Penyampaian aspirasi tersebut berlangsung di Rumah Makan AC Andoeng, Jalan Jenderal Basuki Rahmat No. 70, Paal Lima, Kecamatan Kota Baru, Kota Jambi, Kamis (16/7/2026), usai Wakil Presiden Gibran melaksanakan agenda makan siang bersama rombongan.
Dalam kesempatan itu, suasana lokasi dipadati masyarakat yang ingin menyambut sekaligus berfoto bersama Wakil Presiden. Di sela-sela kegiatan tersebut, Adjie Permana maju menyerahkan selembar surat aspirasi kepada Gibran.
“Mas Wapres, tolong selamatkan warisan Cagar Budaya Candi Muaro Jambi dari kepungan stockpile batu bara,” ujar Adjie saat menyerahkan surat aspirasi.
Menanggapi hal itu, Gibran kemudian menanyakan kondisi terkini kawasan tersebut.
“Masih ada di situ stockpile batu baranya?” tanya Gibran.
Adjie menjawab bahwa aktivitas tersebut masih berlangsung dan bahkan disebut semakin bertambah.
“Masih, Pak. Semakin banyak perusahaan di situ. Tahun 2022 Pak Jokowi sudah memerintahkan agar kawasan itu dilestarikan, namun hingga kini belum ditindaklanjuti oleh pemerintah daerah maupun aparat penegak hukum,” ungkapnya.
Menurut narasi yang disampaikan Adjie, Wakil Presiden kemudian merespons dengan mengatakan akan meminta persoalan tersebut ditindaklanjuti.

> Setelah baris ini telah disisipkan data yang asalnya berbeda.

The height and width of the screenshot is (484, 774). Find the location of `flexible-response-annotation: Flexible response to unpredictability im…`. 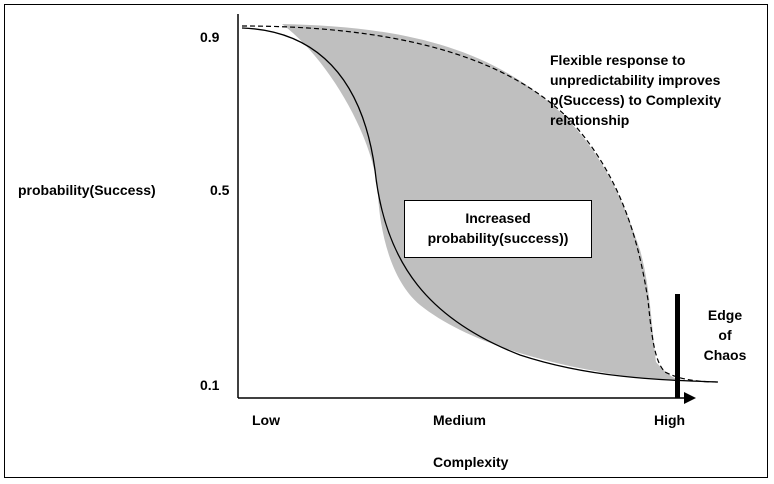

flexible-response-annotation: Flexible response to unpredictability im… is located at coordinates (636, 90).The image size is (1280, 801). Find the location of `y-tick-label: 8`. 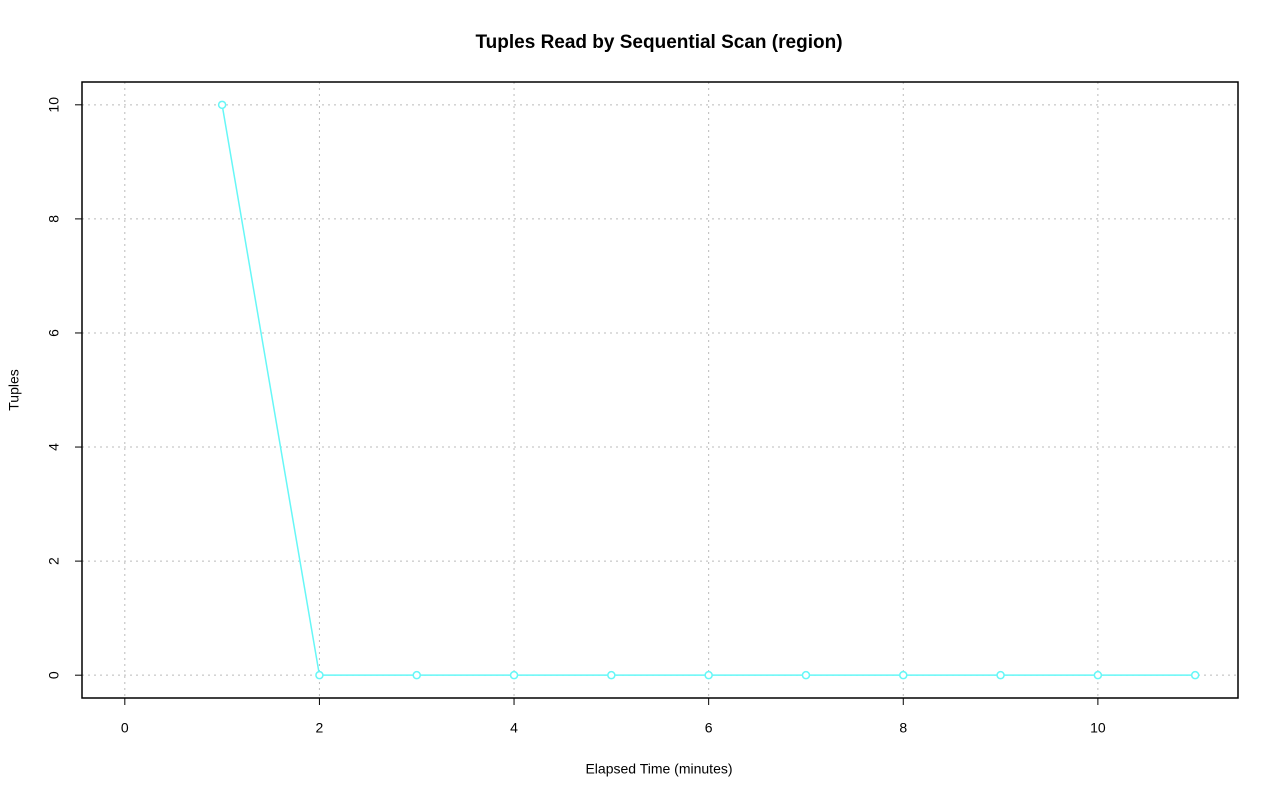

y-tick-label: 8 is located at coordinates (54, 219).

“Ok, saya perintahkan Gubernur untuk usut itu sampai tuntas dalangnya,” ujar Gibran sebagaimana dikutip dalam pertemuan tersebut.

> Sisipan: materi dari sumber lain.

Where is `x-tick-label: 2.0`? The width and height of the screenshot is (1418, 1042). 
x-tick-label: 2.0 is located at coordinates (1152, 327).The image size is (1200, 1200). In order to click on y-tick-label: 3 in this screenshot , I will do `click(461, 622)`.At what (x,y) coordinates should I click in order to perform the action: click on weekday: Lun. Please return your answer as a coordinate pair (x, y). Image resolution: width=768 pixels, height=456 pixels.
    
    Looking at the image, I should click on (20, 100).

Adjie menjelaskan, penyampaian aspirasi itu dilakukan karena Candi Muaro Jambi merupakan salah satu kawasan cagar budaya terbesar di Asia Tenggara yang memiliki nilai sejarah dan peradaban tinggi. Ia berharap pemerintah pusat dapat memberikan perhatian serius terhadap berbagai aktivitas yang dinilai berpotensi mengganggu kelestarian kawasan tersebut.
Sebagai informasi, Kawasan Cagar Budaya Nasional Candi Muaro Jambi telah ditetapkan melalui Keputusan Menteri Pendidikan dan Kebudayaan Republik Indonesia Nomor 259/M/2013 dengan luas sekitar 3.981 hektare. Kawasan ini juga telah dinominasikan sebagai Situs Warisan Dunia UNESCO sejak tahun 2009.
Sebelumnya, pada tahun 2022, Presiden ke-7 Republik Indonesia, Joko Widodo, juga pernah menekankan pentingnya pelestarian kawasan Candi Muaro Jambi sebagai warisan budaya bangsa yang harus dijaga bagi generasi mendatang.
Melalui penyampaian aspirasi tersebut, GEMA PB berharap pemerintah pusat, pemerintah daerah, serta instansi terkait dapat bersinergi dalam menjaga kelestarian Candi Muaro Jambi sehingga upaya menjadikan situs bersejarah tersebut sebagai Warisan Dunia UNESCO dapat terus diperjuangkan.